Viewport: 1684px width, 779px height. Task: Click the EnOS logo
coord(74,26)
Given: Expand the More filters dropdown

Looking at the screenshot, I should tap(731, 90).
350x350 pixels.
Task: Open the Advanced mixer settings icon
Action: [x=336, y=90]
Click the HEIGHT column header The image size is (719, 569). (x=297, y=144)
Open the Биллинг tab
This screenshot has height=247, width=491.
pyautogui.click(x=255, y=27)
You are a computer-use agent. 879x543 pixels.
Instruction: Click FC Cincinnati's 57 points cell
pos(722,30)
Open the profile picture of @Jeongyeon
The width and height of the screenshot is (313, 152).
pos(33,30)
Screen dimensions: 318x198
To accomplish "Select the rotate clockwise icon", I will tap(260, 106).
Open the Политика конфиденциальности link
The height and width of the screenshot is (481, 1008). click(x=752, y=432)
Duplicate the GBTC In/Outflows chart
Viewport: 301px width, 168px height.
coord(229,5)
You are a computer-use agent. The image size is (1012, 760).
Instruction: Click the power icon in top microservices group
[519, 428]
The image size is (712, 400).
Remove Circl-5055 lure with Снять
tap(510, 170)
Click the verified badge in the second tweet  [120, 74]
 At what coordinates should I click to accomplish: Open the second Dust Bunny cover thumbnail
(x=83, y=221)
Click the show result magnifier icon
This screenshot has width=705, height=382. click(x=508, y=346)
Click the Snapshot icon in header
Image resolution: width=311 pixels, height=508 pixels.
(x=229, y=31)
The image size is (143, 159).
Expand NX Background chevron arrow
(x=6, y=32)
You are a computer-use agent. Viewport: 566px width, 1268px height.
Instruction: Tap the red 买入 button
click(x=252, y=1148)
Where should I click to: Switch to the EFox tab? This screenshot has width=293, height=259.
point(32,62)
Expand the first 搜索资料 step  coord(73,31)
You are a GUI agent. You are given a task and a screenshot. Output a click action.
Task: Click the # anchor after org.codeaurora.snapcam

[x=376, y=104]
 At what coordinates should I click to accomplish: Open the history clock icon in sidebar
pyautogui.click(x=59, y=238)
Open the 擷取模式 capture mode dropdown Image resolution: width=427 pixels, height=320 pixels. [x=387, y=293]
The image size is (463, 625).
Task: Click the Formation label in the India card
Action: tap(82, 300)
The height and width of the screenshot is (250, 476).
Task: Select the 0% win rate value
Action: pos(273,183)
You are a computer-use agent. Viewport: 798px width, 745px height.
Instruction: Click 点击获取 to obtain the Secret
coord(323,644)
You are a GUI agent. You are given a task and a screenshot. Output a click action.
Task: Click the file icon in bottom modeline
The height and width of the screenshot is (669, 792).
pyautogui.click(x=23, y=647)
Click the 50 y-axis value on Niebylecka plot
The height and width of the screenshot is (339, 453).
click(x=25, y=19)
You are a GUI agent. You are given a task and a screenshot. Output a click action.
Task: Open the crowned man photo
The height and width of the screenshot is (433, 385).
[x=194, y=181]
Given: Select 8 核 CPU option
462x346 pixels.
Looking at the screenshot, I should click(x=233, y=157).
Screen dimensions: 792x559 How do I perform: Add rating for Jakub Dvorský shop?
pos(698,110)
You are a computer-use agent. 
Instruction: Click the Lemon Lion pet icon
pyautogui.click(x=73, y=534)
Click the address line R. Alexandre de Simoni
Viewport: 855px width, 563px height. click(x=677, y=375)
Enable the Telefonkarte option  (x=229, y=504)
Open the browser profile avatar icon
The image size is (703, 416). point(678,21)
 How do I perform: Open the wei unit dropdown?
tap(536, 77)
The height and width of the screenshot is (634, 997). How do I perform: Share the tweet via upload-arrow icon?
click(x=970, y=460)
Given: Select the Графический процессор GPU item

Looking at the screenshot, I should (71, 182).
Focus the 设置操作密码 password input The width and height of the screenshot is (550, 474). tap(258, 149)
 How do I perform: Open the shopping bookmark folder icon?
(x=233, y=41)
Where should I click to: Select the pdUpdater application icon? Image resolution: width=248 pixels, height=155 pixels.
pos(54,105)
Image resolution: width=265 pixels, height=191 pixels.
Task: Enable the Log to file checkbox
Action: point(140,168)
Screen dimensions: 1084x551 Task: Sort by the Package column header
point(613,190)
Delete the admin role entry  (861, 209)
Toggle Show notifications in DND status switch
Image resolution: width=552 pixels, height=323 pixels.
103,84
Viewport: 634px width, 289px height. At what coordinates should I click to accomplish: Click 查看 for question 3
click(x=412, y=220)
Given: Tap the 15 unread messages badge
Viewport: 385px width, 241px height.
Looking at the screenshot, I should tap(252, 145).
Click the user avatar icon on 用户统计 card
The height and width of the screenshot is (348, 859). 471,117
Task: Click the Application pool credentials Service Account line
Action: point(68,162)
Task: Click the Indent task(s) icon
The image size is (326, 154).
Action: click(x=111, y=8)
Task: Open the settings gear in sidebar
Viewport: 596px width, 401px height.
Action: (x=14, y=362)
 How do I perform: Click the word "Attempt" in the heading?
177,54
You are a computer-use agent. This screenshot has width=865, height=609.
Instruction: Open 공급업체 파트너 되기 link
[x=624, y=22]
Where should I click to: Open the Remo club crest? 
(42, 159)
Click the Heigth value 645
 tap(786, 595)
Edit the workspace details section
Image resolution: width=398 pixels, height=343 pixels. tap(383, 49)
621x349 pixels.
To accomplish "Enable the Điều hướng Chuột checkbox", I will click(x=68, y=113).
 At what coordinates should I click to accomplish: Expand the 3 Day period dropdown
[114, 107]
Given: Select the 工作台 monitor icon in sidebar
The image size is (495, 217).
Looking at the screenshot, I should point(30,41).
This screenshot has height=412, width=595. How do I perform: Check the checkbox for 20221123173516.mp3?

# [What you will do]
Using the entries above, return each line in which the word "badge" occurs.

# [Completed task]
Click the verified badge in the second tweet  [120, 74]
Given: Tap the 15 unread messages badge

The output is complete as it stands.